Le Commercial veut faire entendre que Marie a été prise par une bande de vils coquins non loin de la porte de la maison de sa mère. «Il est impossible,—dit-il,—qu'une jeune femme connue, comme était Marie, de plusieurs milliers de personnes, ait pu passer trois bornes sans rencontrer quelqu'un à qui son visage fût familier.» C'est là l'idée d'un homme résidant depuis longtemps dans Paris,—d'un homme public,—dont les allées et les venues dans la ville ont été presque toujours limitées au voisinage des administrations publiques. Il sait que
lui, il va rarement à une douzaine de bornes au delà de son propre bureau sans être reconnu et accosté. Et mesurant l'étendue de la connaissance qu'il a des autres et que les autres ont de lui-même, il compare sa notoriété avec celle de la parfumeuse, ne trouve pas grande différence entre les deux, et arrive tout de suite à cette conclusion qu'elle devait être, dans ses courses, aussi exposée à être reconnue que lui dans les siennes. Cette conclusion ne pourrait être légitime que si ses courses, à elle, avaient été de la même nature invariable et méthodique, et confinées dans la même espèce de région que ses courses, à lui. Il va et vient, à des intervalles réguliers, dans une périphérie bornée, remplie d'individus que leurs occupations, analogues aux siennes, poussent naturellement à s'intéresser à lui et à observer sa personne.
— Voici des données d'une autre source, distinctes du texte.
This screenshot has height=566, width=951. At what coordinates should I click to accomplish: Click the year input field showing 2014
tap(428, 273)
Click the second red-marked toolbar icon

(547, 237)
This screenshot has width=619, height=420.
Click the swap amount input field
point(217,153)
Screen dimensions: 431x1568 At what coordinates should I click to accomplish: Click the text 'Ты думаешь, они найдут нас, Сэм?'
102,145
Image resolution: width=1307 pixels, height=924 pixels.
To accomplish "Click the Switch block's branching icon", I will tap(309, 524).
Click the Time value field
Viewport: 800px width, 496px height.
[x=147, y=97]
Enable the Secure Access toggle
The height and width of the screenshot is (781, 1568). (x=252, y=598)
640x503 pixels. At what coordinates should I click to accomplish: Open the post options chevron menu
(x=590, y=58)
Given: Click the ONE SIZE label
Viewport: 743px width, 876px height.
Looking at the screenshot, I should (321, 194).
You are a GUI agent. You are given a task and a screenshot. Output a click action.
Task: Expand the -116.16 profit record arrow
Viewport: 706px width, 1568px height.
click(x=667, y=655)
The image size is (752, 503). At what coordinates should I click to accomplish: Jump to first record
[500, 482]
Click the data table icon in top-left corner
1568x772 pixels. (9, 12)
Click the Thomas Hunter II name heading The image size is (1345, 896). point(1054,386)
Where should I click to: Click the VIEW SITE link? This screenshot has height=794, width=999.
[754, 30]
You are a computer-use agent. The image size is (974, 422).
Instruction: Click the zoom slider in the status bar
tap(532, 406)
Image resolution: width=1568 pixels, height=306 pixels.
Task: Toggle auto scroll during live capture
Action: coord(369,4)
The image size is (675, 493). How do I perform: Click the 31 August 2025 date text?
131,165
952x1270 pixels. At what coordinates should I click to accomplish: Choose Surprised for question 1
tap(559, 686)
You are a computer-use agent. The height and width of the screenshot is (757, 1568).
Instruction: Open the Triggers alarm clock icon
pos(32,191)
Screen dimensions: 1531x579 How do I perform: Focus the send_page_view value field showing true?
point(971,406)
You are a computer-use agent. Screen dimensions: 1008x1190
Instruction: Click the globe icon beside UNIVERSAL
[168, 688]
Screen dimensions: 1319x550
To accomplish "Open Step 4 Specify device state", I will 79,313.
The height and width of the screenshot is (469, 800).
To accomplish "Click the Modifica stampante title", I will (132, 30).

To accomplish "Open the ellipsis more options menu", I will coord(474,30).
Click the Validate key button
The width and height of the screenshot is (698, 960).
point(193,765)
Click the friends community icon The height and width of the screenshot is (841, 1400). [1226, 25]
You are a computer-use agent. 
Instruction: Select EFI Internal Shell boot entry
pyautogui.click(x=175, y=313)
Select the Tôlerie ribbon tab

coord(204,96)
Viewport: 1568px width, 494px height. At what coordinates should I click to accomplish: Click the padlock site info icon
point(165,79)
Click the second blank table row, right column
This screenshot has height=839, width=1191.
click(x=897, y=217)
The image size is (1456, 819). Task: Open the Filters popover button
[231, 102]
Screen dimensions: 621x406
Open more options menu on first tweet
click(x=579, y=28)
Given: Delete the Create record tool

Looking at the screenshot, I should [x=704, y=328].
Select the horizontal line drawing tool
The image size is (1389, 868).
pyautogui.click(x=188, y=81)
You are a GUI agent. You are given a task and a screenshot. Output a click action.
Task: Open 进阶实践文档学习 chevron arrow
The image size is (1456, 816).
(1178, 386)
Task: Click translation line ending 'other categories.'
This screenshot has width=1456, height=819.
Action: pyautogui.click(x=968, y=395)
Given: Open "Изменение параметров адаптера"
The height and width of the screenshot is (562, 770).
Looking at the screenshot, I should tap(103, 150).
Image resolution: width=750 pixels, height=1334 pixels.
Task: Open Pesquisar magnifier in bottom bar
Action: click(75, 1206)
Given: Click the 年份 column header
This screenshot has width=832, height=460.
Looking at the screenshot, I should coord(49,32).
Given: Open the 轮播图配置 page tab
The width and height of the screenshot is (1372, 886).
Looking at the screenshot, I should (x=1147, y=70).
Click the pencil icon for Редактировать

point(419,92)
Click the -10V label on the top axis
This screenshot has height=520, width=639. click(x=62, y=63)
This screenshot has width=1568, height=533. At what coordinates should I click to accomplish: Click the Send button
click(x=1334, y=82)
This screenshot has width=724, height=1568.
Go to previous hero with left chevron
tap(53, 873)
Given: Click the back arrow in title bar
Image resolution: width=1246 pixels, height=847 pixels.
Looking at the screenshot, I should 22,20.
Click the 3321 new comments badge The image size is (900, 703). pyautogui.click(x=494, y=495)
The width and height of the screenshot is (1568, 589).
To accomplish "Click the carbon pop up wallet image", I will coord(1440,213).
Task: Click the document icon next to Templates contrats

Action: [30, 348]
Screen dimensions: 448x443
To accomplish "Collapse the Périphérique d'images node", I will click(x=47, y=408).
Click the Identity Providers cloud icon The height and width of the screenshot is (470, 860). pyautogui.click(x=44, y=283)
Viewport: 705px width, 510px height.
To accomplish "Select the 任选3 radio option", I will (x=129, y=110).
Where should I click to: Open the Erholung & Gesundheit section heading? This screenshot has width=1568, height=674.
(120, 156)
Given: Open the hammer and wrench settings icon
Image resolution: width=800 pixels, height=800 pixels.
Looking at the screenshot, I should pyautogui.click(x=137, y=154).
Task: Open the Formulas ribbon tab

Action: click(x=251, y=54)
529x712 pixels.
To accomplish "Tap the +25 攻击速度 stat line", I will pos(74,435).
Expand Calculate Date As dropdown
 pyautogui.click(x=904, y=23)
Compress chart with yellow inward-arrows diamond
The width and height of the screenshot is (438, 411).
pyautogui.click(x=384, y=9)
Mais les courses de Marie peuvent être, en général, supposées d'une nature vagabonde. Dans le cas particulier qui nous occupe, on doit considérer comme très-probable qu'elle a suivi une ligne s'écartant plus qu'à l'ordinaire de ses chemins accoutumés. Le parallèle que nous avons supposé exister dans l'esprit du
Commercial ne serait soutenable que dans le cas des deux individus traversant toute la ville. Dans ce cas, s'il est accordé que les relations personnelles soient égales, les chances aussi seront égales pour qu'ils rencontrent un nombre égal de connaissances. Pour ma part, je tiens qu'il est, non-seulement possible, mais infiniment probable que Marie a suivi, à n'importe quelle heure, une quelconque des nombreuses routes conduisant de sa résidence à celle de sa tante, sans rencontrer un seul individu qu'elle connût ou de qui elle fût connue. Pour bien juger cette question, pour la juger dans son vrai jour, il nous faut bien penser à l'immense disproportion qui existe entre les connaissances personnelles de l'individu le plus répandu de Paris et la population de Paris tout entière.